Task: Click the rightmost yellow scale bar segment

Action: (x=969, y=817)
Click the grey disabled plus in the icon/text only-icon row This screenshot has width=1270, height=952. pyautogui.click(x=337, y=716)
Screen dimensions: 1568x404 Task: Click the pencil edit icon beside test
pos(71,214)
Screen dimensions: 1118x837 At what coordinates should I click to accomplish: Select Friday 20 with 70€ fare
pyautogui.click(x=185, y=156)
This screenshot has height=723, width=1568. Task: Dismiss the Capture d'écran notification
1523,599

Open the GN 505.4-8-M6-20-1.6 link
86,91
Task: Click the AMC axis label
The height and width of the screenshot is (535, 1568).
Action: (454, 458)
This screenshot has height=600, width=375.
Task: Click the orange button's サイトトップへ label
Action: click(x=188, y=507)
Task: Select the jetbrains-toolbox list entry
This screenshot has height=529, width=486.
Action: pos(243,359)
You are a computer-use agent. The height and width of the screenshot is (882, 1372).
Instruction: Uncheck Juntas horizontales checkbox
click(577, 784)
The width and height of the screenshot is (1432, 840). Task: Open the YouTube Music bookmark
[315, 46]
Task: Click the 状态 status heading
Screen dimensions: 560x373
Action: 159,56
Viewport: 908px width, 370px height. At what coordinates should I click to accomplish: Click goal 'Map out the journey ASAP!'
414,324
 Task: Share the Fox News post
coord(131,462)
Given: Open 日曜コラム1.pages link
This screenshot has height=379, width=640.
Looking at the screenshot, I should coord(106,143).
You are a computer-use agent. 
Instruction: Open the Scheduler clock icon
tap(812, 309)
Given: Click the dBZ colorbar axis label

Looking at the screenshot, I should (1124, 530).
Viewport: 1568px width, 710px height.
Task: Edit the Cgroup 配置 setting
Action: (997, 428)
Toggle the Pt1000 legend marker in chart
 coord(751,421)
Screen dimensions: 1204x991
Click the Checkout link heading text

•••

> **Work item**
From the first line to the last, reproduce the data exactly.

> **Problem solution**
Task: Click the rightmost yellow scale bar segment

Action: (x=969, y=817)
Click the grey disabled plus in the icon/text only-icon row This screenshot has width=1270, height=952. pyautogui.click(x=337, y=716)
Screen dimensions: 1568x404 Task: Click the pencil edit icon beside test
pos(71,214)
Screen dimensions: 1118x837 At what coordinates should I click to accomplish: Select Friday 20 with 70€ fare
pyautogui.click(x=185, y=156)
This screenshot has height=723, width=1568. Task: Dismiss the Capture d'écran notification
1523,599

Open the GN 505.4-8-M6-20-1.6 link
86,91
Task: Click the AMC axis label
The height and width of the screenshot is (535, 1568).
Action: (454, 458)
This screenshot has height=600, width=375.
Task: Click the orange button's サイトトップへ label
Action: click(x=188, y=507)
Task: Select the jetbrains-toolbox list entry
This screenshot has height=529, width=486.
Action: pos(243,359)
You are a computer-use agent. The height and width of the screenshot is (882, 1372).
Instruction: Uncheck Juntas horizontales checkbox
click(577, 784)
The width and height of the screenshot is (1432, 840). Task: Open the YouTube Music bookmark
[315, 46]
Task: Click the 状态 status heading
Screen dimensions: 560x373
Action: 159,56
Viewport: 908px width, 370px height. At what coordinates should I click to accomplish: Click goal 'Map out the journey ASAP!'
414,324
 Task: Share the Fox News post
coord(131,462)
Given: Open 日曜コラム1.pages link
This screenshot has height=379, width=640.
Looking at the screenshot, I should coord(106,143).
You are a computer-use agent. 
Instruction: Open the Scheduler clock icon
tap(812, 309)
Given: Click the dBZ colorbar axis label

Looking at the screenshot, I should (1124, 530).
Viewport: 1568px width, 710px height.
Task: Edit the Cgroup 配置 setting
Action: (997, 428)
Toggle the Pt1000 legend marker in chart
 coord(751,421)
Screen dimensions: 1204x991
Click the Checkout link heading text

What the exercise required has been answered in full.